Nella linguistica moderna è possibile trovare un'equazione che traduce le espressioni di Pāṇini: la regola 'sensibile al contesto': B→C / A→D, dove A rappresenta il 'contesto di sinistra' e D il 'contesto di destra'. I sūtra che ho citato definiscono le regole della sensibilità al contesto in modo metalinguistico (Staal 1988). La principale differenza tra le espressioni artificiali della matematica e il linguaggio artificiale della linguistica in India deriva dal semplice fatto che il linguaggio non è costituito soltanto da parole, ma usa le parole per costruire 'proposizioni'. Il linguaggio di Pāṇini contiene non soltanto costituenti assimilabili ad abbreviazioni o notazioni speciali corrispondenti a parole, come, per esempio, iK, yaṇ, e aC, ma anche espressioni che corrispondono a proposizioni come, per esempio, iko yaṇ aci, e rientra quindi nel terzo dei tre periodi precedentemente descritti in cui Tropfke ha diviso la storia delle espressioni algebriche. In India, la matematica compì qualche passo in questa direzione, ma non giunse mai all'elaborazione di un linguaggio di questo tipo.

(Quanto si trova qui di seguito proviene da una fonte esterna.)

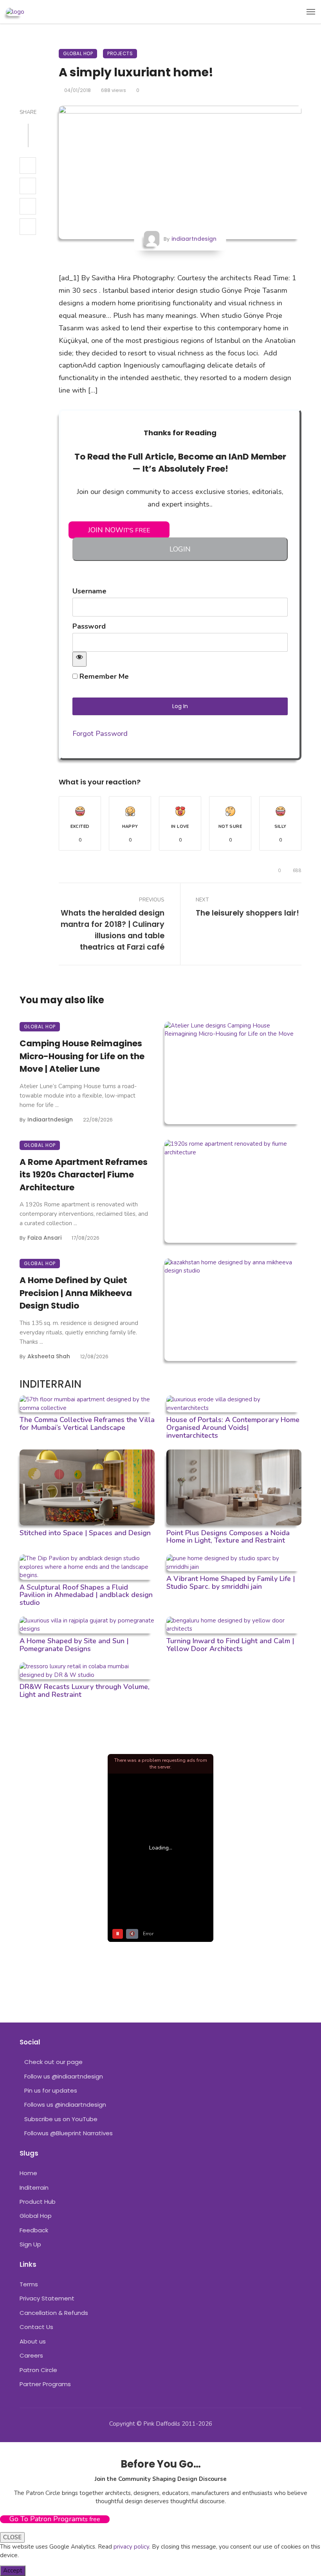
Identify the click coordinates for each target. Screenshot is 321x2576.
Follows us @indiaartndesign (65, 2104)
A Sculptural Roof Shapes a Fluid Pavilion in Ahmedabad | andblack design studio (86, 1595)
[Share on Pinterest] (28, 206)
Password (89, 626)
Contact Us (36, 2327)
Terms (29, 2284)
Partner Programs (45, 2384)
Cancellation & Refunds (54, 2313)
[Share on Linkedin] (28, 226)
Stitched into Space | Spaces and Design (85, 1533)
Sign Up (30, 2244)
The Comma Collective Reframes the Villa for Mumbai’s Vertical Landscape (87, 1423)
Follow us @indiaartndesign (63, 2076)
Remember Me (103, 676)
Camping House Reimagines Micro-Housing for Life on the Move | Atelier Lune (82, 1056)
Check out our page (53, 2062)
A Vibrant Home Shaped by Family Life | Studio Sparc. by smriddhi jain (230, 1582)
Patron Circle (38, 2370)
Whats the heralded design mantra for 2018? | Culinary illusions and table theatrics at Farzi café (112, 930)
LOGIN (180, 549)
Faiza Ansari (44, 1238)
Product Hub (38, 2201)
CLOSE (12, 2537)
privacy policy (131, 2547)
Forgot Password (100, 733)
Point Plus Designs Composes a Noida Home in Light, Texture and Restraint (228, 1536)
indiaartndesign (193, 239)
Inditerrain (34, 2187)
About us (33, 2341)
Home (28, 2173)
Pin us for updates (50, 2090)
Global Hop (78, 53)
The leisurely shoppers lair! (247, 913)
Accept (12, 2570)
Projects (120, 53)
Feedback (34, 2230)
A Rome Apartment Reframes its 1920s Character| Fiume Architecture (84, 1174)
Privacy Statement (47, 2298)
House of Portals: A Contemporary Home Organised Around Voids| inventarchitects (232, 1427)
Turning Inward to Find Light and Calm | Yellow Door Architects (230, 1644)
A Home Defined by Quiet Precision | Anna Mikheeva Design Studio (76, 1293)
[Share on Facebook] (28, 165)
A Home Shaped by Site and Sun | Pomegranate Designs (74, 1644)
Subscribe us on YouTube (60, 2119)
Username (89, 591)
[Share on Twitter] (28, 186)
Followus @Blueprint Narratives (68, 2133)
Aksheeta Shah (48, 1356)
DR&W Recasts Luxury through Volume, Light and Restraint (85, 1690)
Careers (31, 2355)
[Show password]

Il caso di Pāṇini solleva quindi un ulteriore problema secondario: i linguaggi artificiali sono essenzialmente linguaggi scritti e in definitiva sono correlati all'invenzione della scrittura? La grammatica di Pāṇini consente di rispondere negativamente a questo interrogativo. Essa, infatti, faceva parte di una tradizione orale che fu messa per iscritto soltanto nelle ultime fasi della sua formazione. Per quanto possa essere difficilmente comprensibile per gli studiosi moderni, questa circostanza è del tutto normale per l'India: la civiltà indiana è l'unica tra le grandi culture ad aver superato le prime fasi della sua formazione senza la scrittura (Staal 1986, 1989a; von Hinüber 1990; Falk 1993).

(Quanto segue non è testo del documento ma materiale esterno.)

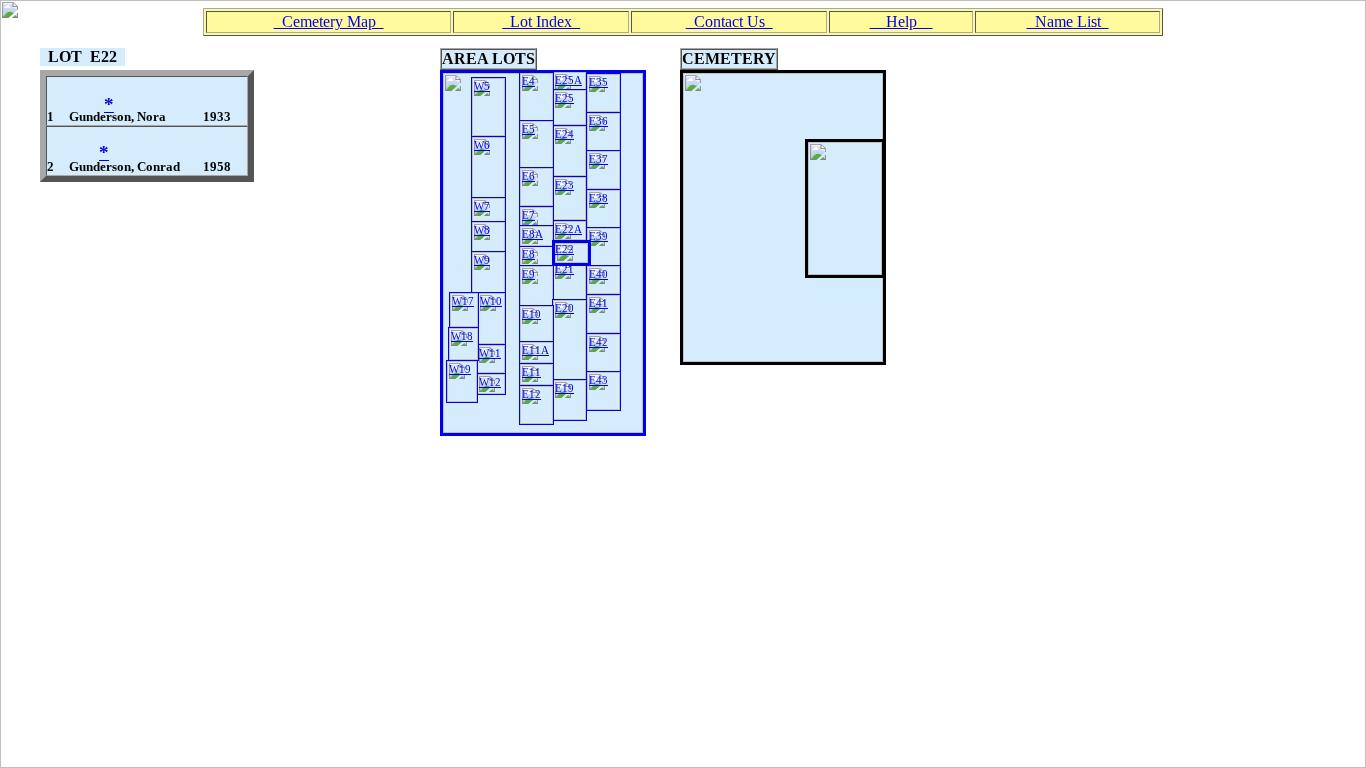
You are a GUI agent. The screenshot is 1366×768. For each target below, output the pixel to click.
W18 (462, 336)
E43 (598, 380)
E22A (568, 229)
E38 (598, 198)
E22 (564, 249)
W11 (490, 353)
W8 (482, 230)
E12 (531, 394)
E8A (532, 234)
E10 (531, 314)
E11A (535, 350)
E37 (598, 159)
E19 (564, 388)
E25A (568, 80)
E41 (598, 303)
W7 (482, 206)
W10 (491, 301)
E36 (598, 121)
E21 (564, 269)
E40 (598, 274)
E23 (564, 185)
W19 (460, 369)
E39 (598, 236)
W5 (482, 86)
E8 (528, 254)
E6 (528, 176)
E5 (528, 129)
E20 (564, 308)
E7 (528, 215)
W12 (490, 382)
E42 (598, 342)
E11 (531, 372)
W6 (482, 145)
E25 (564, 98)
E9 (528, 274)
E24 (564, 134)
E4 (528, 81)
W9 (482, 260)
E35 (598, 82)
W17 (463, 301)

Tornando ancora una volta all'ipotesi di Needham relativa alla rivoluzione scientifica, essa era sostanzialmente corretta, ma occorre ampliare il concetto di 'matematizzazione' in modo da includere la 'formalizzazione' o i linguaggi artificiali. La formalizzazione introduce due nuove dimensioni: si applica a un maggior numero di scienze e conferma la concezione di Leibniz, secondo cui il linguaggio è una caratteristica importante, se non essenziale, della scienza. Gli esseri umani possono comprendere qualcosa dell'Universo, e quindi di sé stessi, soltanto perché sono in grado di catturare alcune delle sue caratteristiche nella rete di un linguaggio progettato in modo appropriato.